_About this task:_ Which lines below include "خرید"? Copy them all.

_Material for this task:_
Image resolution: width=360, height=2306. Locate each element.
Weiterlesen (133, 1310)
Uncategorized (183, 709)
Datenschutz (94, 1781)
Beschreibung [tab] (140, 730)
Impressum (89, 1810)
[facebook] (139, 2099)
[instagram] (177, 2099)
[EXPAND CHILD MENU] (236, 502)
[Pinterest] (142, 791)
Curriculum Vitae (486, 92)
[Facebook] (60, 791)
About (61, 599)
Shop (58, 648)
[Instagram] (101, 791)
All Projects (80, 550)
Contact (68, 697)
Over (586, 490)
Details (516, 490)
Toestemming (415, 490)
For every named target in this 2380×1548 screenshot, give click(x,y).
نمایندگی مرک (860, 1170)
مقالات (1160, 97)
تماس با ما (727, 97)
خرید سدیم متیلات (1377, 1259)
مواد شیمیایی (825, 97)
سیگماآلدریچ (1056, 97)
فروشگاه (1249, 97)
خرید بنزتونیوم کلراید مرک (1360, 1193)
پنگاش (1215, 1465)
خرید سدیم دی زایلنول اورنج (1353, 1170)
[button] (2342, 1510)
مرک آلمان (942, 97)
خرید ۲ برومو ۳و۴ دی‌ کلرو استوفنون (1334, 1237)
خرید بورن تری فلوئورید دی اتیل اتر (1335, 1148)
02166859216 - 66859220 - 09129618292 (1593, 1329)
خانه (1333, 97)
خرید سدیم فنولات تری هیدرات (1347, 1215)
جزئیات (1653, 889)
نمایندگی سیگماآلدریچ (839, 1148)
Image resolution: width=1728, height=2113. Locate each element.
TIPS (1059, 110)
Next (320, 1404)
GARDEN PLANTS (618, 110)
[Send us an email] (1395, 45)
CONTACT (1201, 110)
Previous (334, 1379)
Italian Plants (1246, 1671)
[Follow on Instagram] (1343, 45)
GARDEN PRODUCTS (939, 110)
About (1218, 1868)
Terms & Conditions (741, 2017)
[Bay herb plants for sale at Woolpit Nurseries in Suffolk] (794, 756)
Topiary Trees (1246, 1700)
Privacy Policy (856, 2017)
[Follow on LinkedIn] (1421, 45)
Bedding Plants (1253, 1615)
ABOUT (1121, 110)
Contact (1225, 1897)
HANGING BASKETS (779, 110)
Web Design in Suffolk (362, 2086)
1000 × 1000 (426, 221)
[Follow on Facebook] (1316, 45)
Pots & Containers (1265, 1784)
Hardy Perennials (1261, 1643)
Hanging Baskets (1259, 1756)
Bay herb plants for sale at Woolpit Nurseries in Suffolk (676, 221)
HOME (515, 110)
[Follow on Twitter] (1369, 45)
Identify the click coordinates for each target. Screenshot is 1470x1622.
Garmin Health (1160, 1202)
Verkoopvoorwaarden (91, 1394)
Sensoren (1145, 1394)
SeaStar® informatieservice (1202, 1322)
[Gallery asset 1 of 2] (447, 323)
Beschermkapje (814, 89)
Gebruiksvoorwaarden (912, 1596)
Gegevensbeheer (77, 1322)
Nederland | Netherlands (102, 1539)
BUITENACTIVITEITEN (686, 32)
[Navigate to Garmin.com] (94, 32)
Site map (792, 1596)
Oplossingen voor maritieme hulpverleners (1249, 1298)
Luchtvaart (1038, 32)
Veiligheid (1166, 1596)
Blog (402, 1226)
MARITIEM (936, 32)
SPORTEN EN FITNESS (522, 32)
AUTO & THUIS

_The completed task:_
خرید سدیم متیلات (1377, 1259)
خرید بنزتونیوم کلراید مرک (1360, 1193)
خرید سدیم دی زایلنول اورنج (1353, 1170)
خرید ۲ برومو ۳و۴ دی‌ کلرو استوفنون (1334, 1237)
خرید بورن تری فلوئورید دی اتیل اتر (1335, 1148)
خرید سدیم فنولات تری هیدرات (1347, 1215)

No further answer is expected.